During the first millennia in central Europe there were multiple language shifts that affected the early form of German. Initially Old Saxon, or Old Low German, was the language spoken by the people in Germania starting in the 3rd century and was not completely replaced until the 12th century. In the 10th century BC, German territories were invaded and taken over by the Holy Roman Empire. During the period of Roman rule over much of central and eastern Europe, Germania continued to be the name that was applied to the region of Germany. An event known as the High German consonant shift starting in the 3rd century produced Old High German which grew as a separate language from Old Saxon. From Old Saxon came Middle Low German, a language variety that was spoken between the 12th and 17th centuries in Germany.

During World War II, the Berlin Wall was constructed to divide Berlin into two separate areas, the east and west. The political and social climate between the two regions were distinctly different; East Berlin was communist and West Berlin was based upon capitalism and thus anti-communist. The Berlin Wall acted as a barrier to keep the communist movement from penetrating into anti-communist West Berlin. It wasn’t until 1990 that a political shift in Eastern Berlin led to the physical destruction of the wall by the German government and the public. Small sections of the Berlin Wall still stand today as a historical reminder of the political past and as a tourist attraction. Berlin is currently a prosperous city with a rich history and is known for its strong business climate.
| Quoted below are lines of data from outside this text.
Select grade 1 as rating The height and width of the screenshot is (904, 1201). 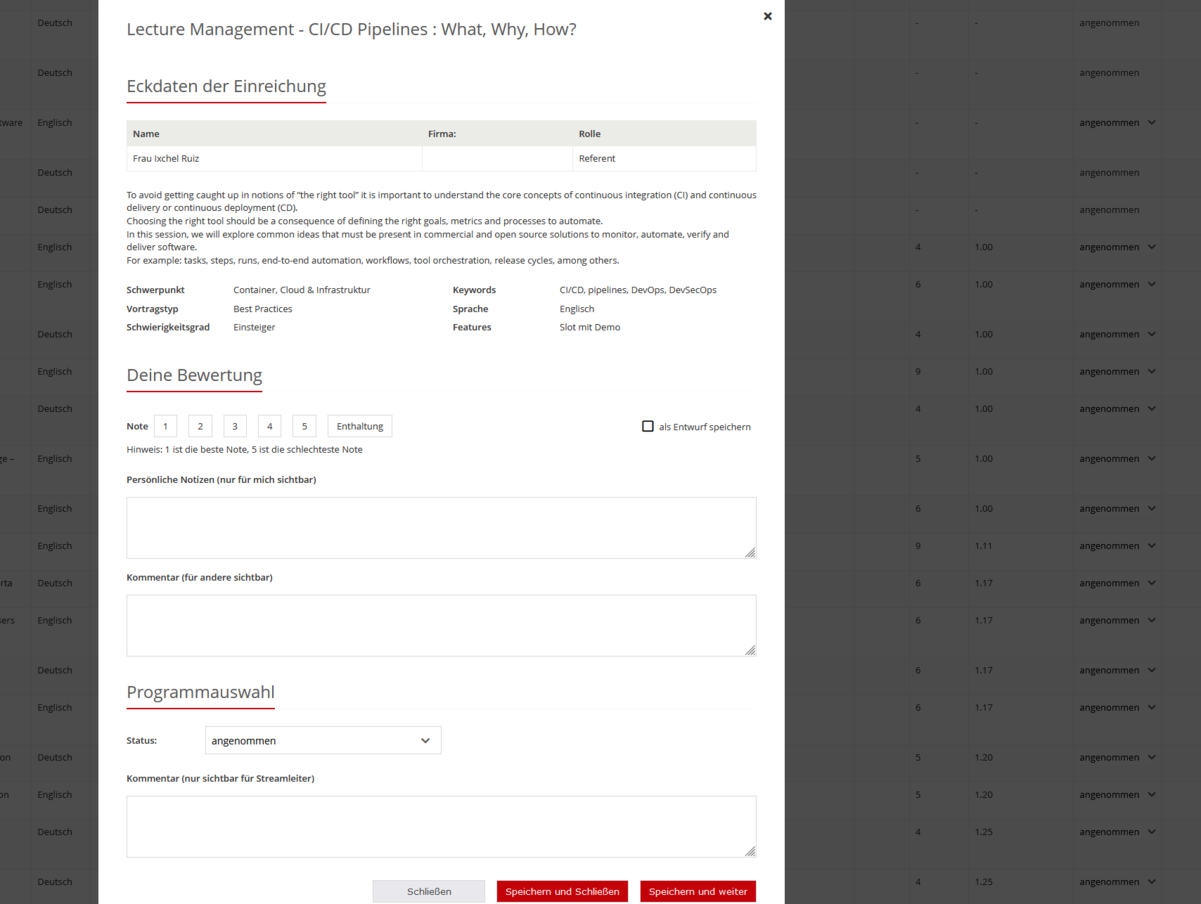(166, 426)
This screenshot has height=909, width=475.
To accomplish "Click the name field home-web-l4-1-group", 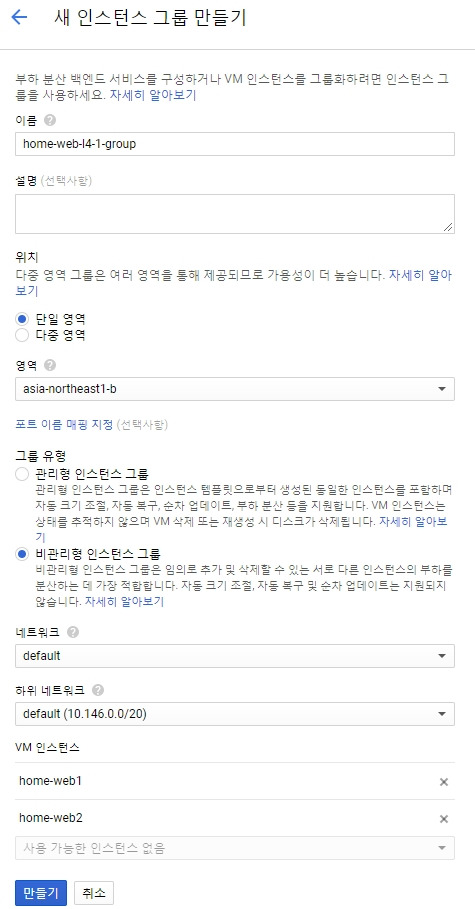I will coord(235,144).
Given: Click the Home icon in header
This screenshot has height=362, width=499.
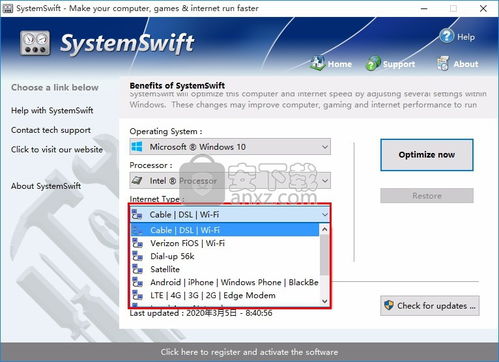Looking at the screenshot, I should (x=318, y=63).
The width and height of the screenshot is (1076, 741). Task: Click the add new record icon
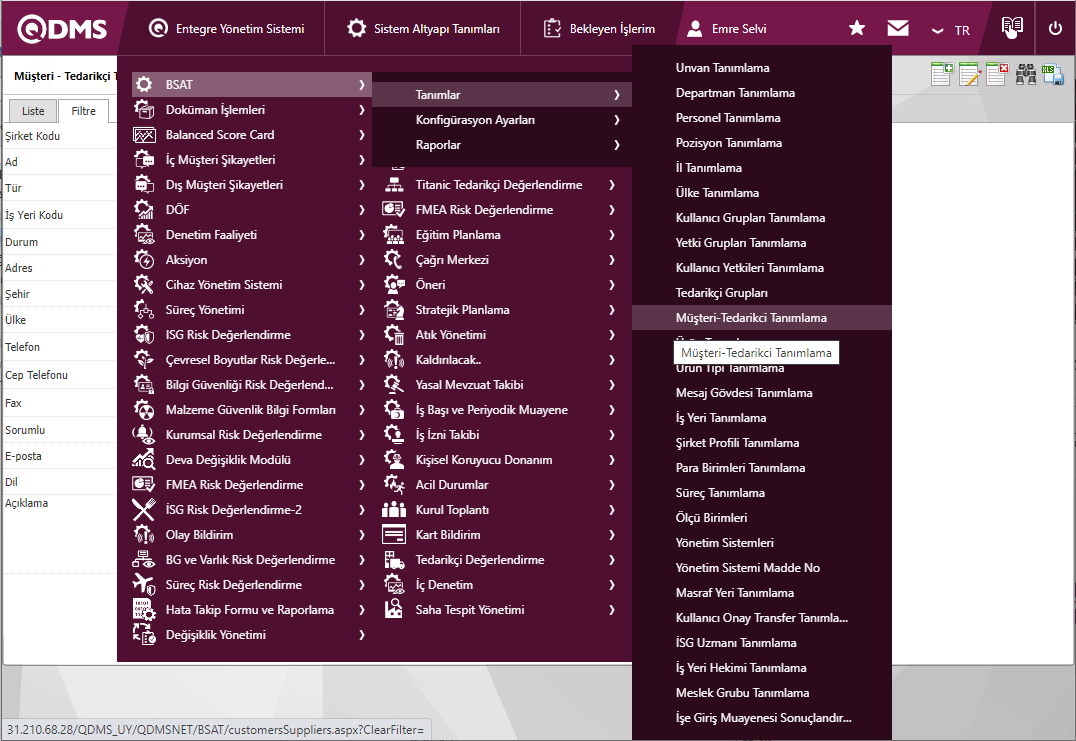pyautogui.click(x=941, y=74)
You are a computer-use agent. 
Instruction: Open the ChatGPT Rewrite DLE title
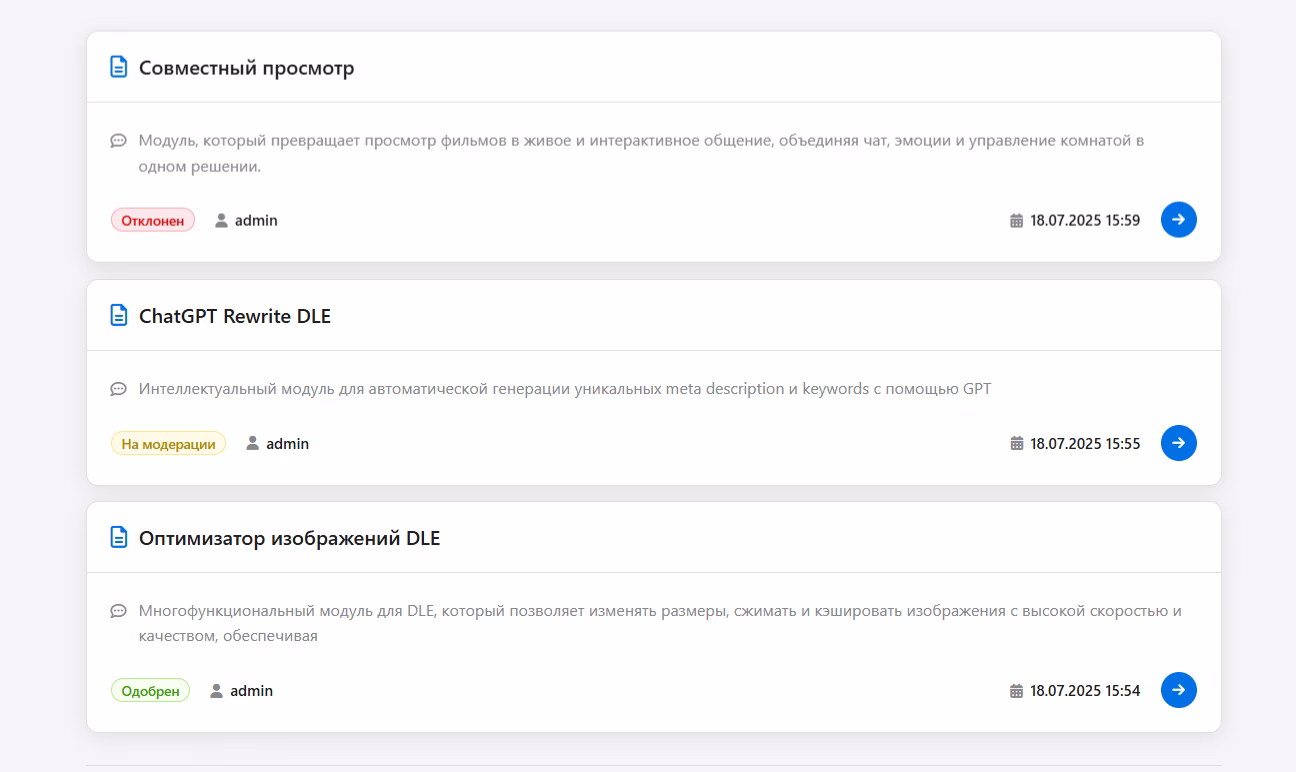point(234,316)
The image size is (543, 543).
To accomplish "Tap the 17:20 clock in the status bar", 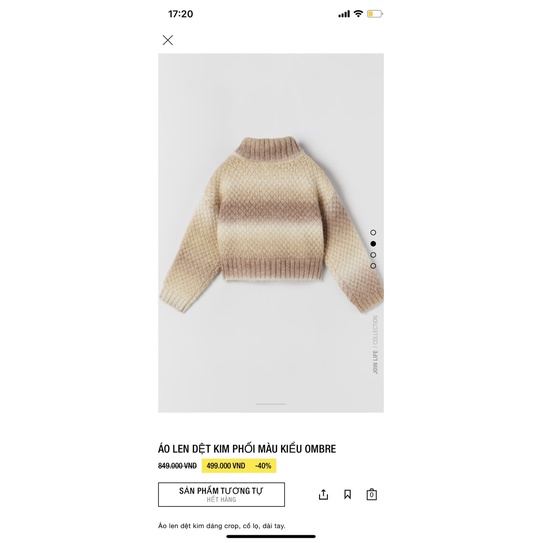I will [180, 14].
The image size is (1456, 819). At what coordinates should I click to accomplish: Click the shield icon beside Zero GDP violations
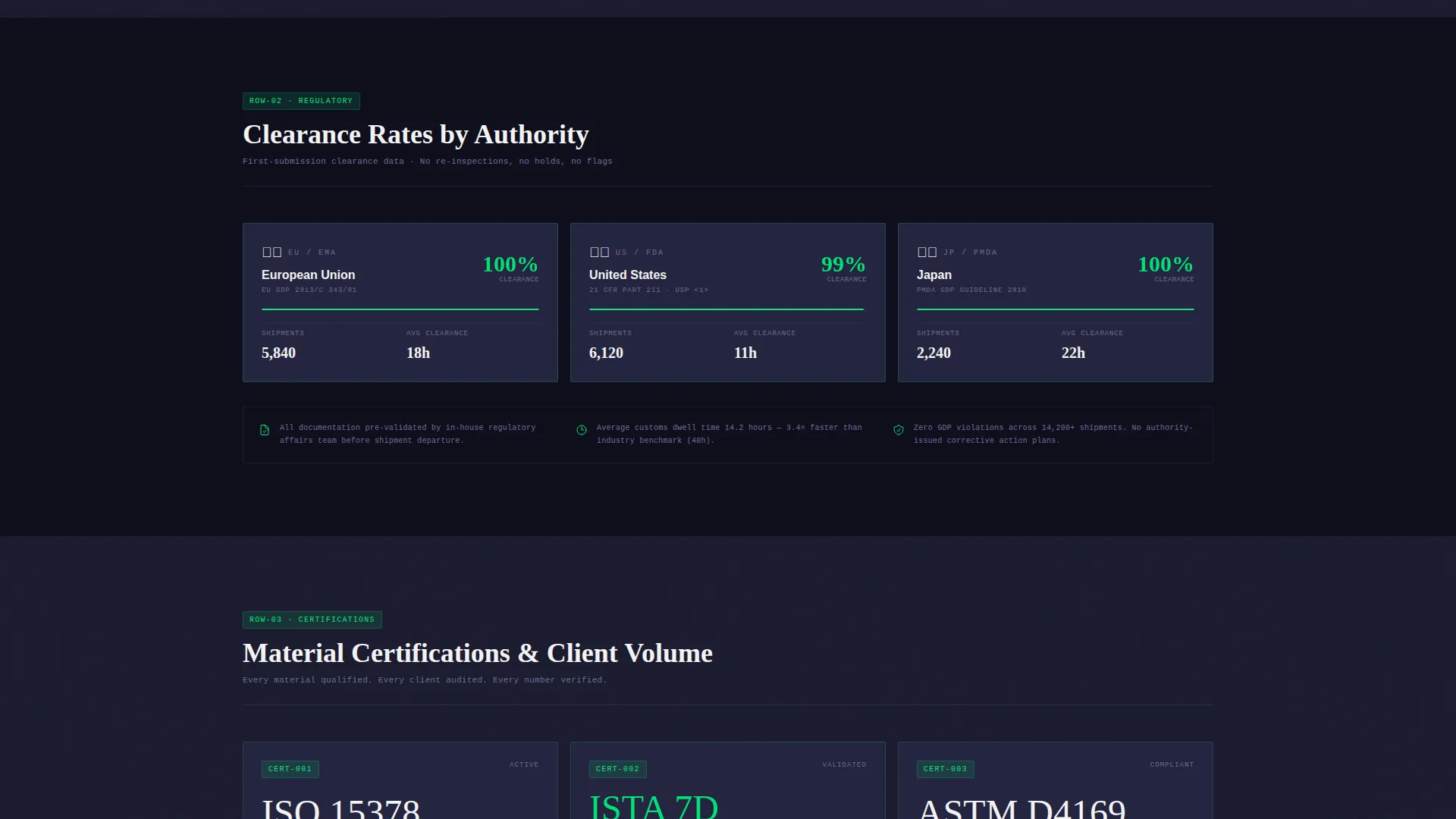pos(899,430)
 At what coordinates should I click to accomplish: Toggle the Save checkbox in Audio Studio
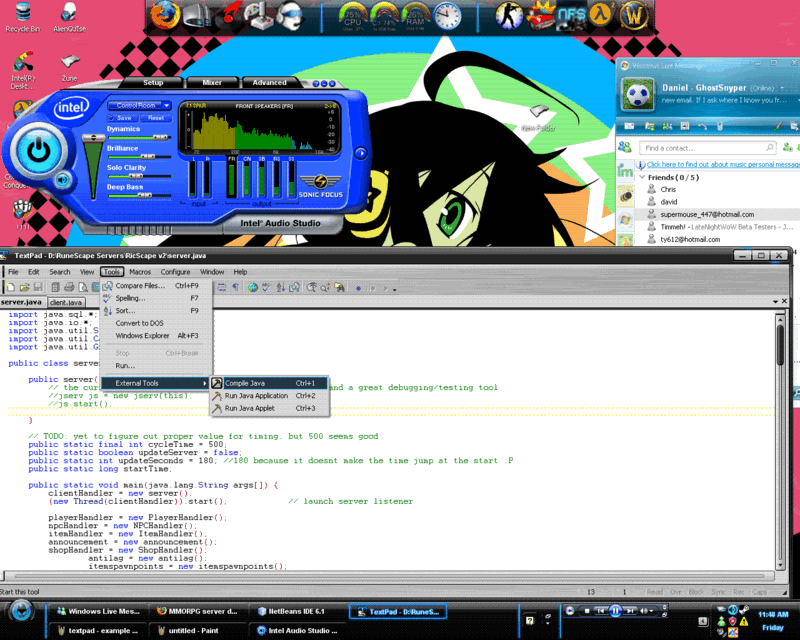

During the 18th and 19th centuries, millions of German speakers immigrated to the United States. Most of the German immigrants settled in the Midwestern states with large concentrations in Pennsylvania, the Midwest and the Dakotas. Today, many people belonging to Amish communities in the United States are descendants of German and speak any number of dialects that evolved from the German language. Approximately a quarter of American citizens claim to have some degree of German heritage.